7) Model selection framework (CTO-grade decision process)
Step 1: Closed API vs Open weights
| Option | Choose when | Costs/Risks |
|---|---|---|
| Closed API (Bedrock/OpenAI/Anthropic/Google) | fastest path to SOTA + low ops | vendor dependency, data governance constraints |
| Open-weight (Llama/Mistral/Qwen, etc.) | security/compliance + deep customization + control | serving/ops burden, tuning complexity |
Step 2: Reasoning model or not?
- Use reasoning-heavy models for planning/analysis.
- Don’t waste them on simple QA/summarization/extraction.
Step 3: Pick the “superpower” you actually need
- Accuracy (high-stakes)
- Speed/cost (real-time scale)
- Long context (doc synthesis)
- Multimodal (images/audio/video)
- Code-specialized
- Live web search (current events)
Step 4: Escalation ladder (avoid over-building)
- Prompting first
- RAG if knowledge is missing
- Advanced RAG (hybrid search, rerank)
- Custom evals to measure impact
- Fine-tune / distill if behavior/skill is the issue
Step 5: Workflows vs Agents
- Prefer orchestrated workflows for repeatable tasks.
- Use agents only for open-ended problems, with guardrails against runaway cost.
8) The “Prompt vs RAG vs Fine-tune” decision (repeatable and reliable)
Escalation + decision loop
Heuristic: RAG fixes knowledge. Fine-tuning fixes behavior. Evals decide if you’re improving.
9) Production checklists (what a tech lead should enforce)
Dataset readiness checklist
- Quality: relevance, consistency, formatting, uniqueness, compliance
- Coverage: matches real traffic distribution
- Clear train/val/test split to avoid contamination
- Provenance tags (human vs synthetic) + policy docs
- A “golden set” of real failure cases
Model readiness checklist
- Model chosen for the right “superpower” (not hype)

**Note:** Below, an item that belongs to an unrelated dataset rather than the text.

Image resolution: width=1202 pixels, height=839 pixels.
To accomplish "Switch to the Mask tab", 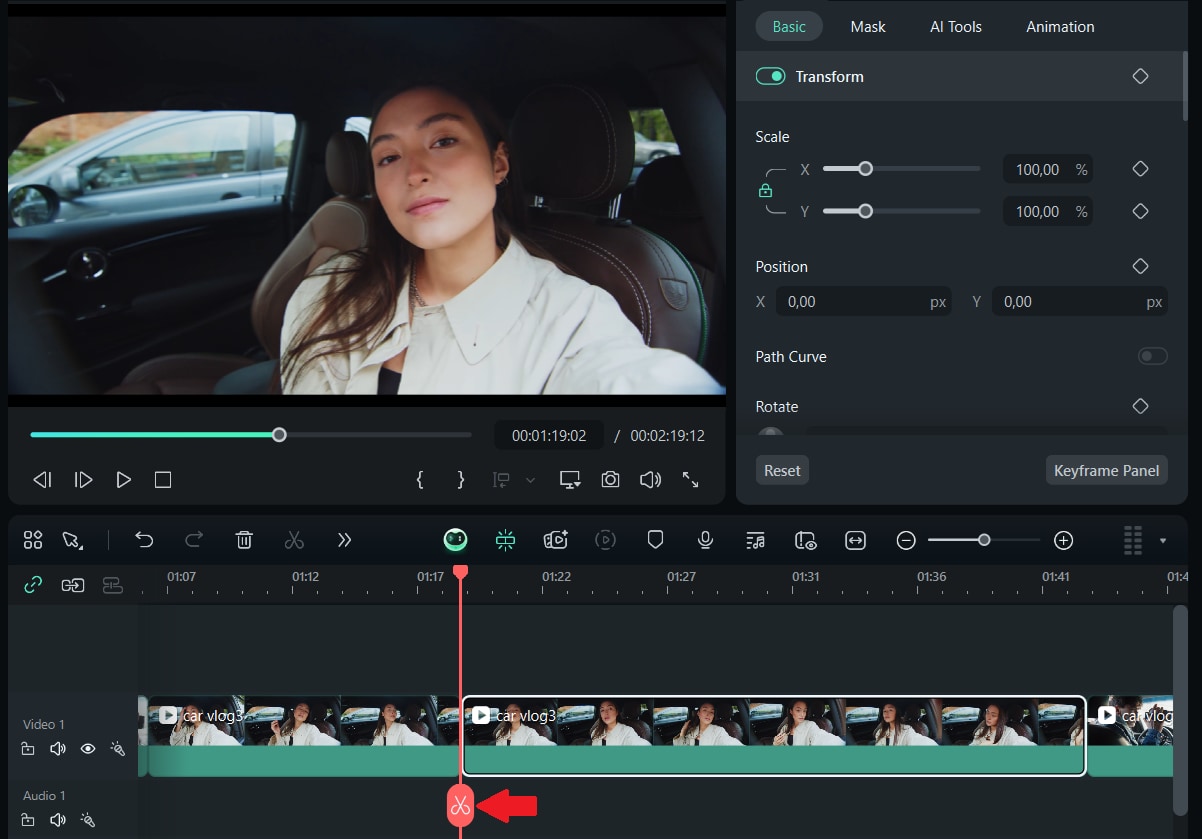I will [x=867, y=27].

- Cost model: cost per successful task
- Routing plan: cheap path vs strong path
- Guardrails plan: input/output + audit logs
- Eval harness: regression + offline scoring
10) Default recommendation (AWS + LangChain-friendly)
For most production teams:
- Start with a strong closed model (AWS Bedrock if AWS-first) to validate value fast.
- Build the data + eval flywheel early (this becomes your moat).
- Add RAG only when the problem is knowledge-grounding.
- Use PEFT fine-tuning when you have repeatable behavior gaps and at least a few hundred curated examples.